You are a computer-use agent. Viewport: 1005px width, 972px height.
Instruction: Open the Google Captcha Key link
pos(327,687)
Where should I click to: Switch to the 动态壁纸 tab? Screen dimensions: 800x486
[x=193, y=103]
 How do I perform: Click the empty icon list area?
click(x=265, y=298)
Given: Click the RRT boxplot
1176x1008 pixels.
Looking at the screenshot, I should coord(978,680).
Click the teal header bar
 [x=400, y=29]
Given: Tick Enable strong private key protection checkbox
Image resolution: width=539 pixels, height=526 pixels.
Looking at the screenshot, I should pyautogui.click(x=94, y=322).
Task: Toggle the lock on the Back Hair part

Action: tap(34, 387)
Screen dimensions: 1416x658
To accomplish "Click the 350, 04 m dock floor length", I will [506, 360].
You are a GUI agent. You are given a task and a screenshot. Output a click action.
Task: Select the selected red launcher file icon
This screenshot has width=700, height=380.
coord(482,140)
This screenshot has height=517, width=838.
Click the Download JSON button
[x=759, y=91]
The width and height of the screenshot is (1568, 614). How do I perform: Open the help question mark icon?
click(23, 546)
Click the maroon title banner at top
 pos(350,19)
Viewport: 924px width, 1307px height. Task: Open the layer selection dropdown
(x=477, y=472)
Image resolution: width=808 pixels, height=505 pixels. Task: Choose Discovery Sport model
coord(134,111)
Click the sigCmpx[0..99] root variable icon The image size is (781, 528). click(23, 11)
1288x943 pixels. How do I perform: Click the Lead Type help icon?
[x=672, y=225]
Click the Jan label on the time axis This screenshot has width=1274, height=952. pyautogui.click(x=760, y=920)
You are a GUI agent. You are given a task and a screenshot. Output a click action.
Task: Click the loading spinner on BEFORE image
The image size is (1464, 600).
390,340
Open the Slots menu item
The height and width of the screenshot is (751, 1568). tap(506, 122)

WORK TASK: An exact copy of every entry above is the expected answer.

EXERCISE OUTPUT:
You are a computer-use agent. Viewport: 1005px width, 972px height.
Instruction: Open the Google Captcha Key link
pos(327,687)
Where should I click to: Switch to the 动态壁纸 tab? Screen dimensions: 800x486
[x=193, y=103]
 How do I perform: Click the empty icon list area?
click(x=265, y=298)
Given: Click the RRT boxplot
1176x1008 pixels.
Looking at the screenshot, I should coord(978,680).
Click the teal header bar
 [x=400, y=29]
Given: Tick Enable strong private key protection checkbox
Image resolution: width=539 pixels, height=526 pixels.
Looking at the screenshot, I should pyautogui.click(x=94, y=322).
Task: Toggle the lock on the Back Hair part

Action: tap(34, 387)
Screen dimensions: 1416x658
To accomplish "Click the 350, 04 m dock floor length", I will [506, 360].
You are a GUI agent. You are given a task and a screenshot. Output a click action.
Task: Select the selected red launcher file icon
This screenshot has width=700, height=380.
coord(482,140)
This screenshot has height=517, width=838.
Click the Download JSON button
[x=759, y=91]
The width and height of the screenshot is (1568, 614). How do I perform: Open the help question mark icon?
click(23, 546)
Click the maroon title banner at top
 pos(350,19)
Viewport: 924px width, 1307px height. Task: Open the layer selection dropdown
(x=477, y=472)
Image resolution: width=808 pixels, height=505 pixels. Task: Choose Discovery Sport model
coord(134,111)
Click the sigCmpx[0..99] root variable icon The image size is (781, 528). click(23, 11)
1288x943 pixels. How do I perform: Click the Lead Type help icon?
[x=672, y=225]
Click the Jan label on the time axis This screenshot has width=1274, height=952. pyautogui.click(x=760, y=920)
You are a GUI agent. You are given a task and a screenshot. Output a click action.
Task: Click the loading spinner on BEFORE image
The image size is (1464, 600).
390,340
Open the Slots menu item
The height and width of the screenshot is (751, 1568). tap(506, 122)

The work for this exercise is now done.